Ian Shanahan

Personal information
- Native name: Eoin Ó Seanacháin (Irish)
- Born: 2002 (age 23–24) Ballinakill, County Laois, Ireland
- Occupation: Aeronautical engineer

Sport
- Sport: Hurling
- Position: Full-back

Club
- Years: Club
- 2020–present: Ballinakill

Club titles
- Laois titles: 0

College
- Years: College
- 2021-2026: University of Limerick

College titles
- Fitzgibbon titles: 1

Inter-county
- Years: County
- 2023–present: Laois

Inter-county titles
- Leinster titles: 0
- All-Irelands: 0
- NHL: 0
- All Stars: 0

= Ian Shanahan =

Irish hurler

Ian Shanahan (born 2002) is an Irish hurler. At club level he plays with Ballinakill and at inter-county level with the Laois senior hurling team.

==Career==

Shanahan studied aeronautical engineering at the University of Limerick] but also played hurling at various levels during his time there. He won a Fitzgibbon Cup medal in February 2026, after coming on as a late substitute in the 4–31 to 3–21 defeat of Mary Immaculate College in the final.
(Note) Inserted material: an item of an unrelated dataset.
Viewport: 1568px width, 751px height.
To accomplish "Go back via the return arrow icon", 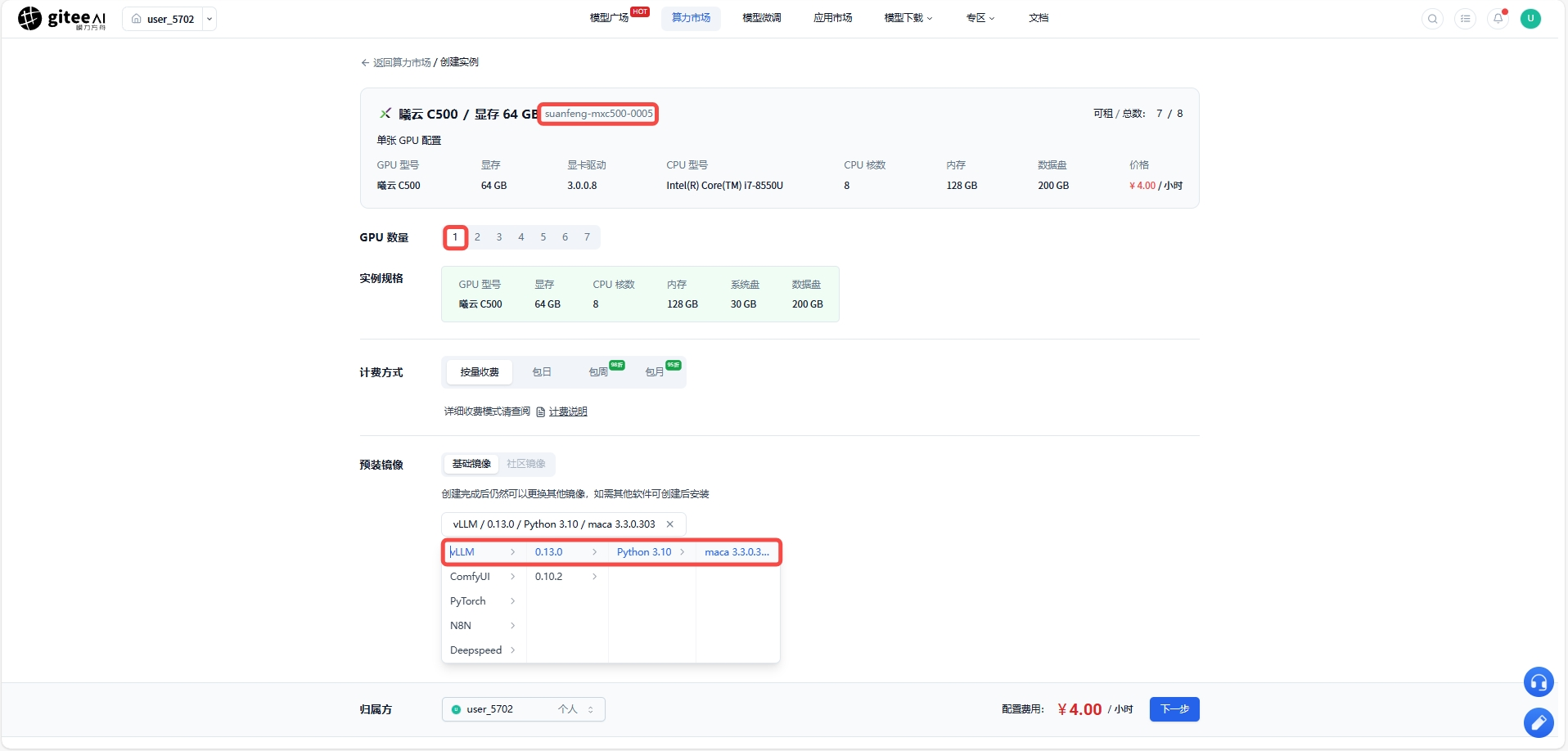I will [x=365, y=62].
At club level, Shanahan first played for Ballinakill at juvenile and underage levels. He progressed to adult level and won a Laois PIHC medal in 2021, after a 2–14 to 1–14 win over Ballyfin in the final.

At inter-county level, Shanahan first played for Laois as a member of the minor team in 2019. He later spent three consecutive years with the under-20 team. Shanahan made his senior team debut in a National Hurling League game against Tipperary in February 2023.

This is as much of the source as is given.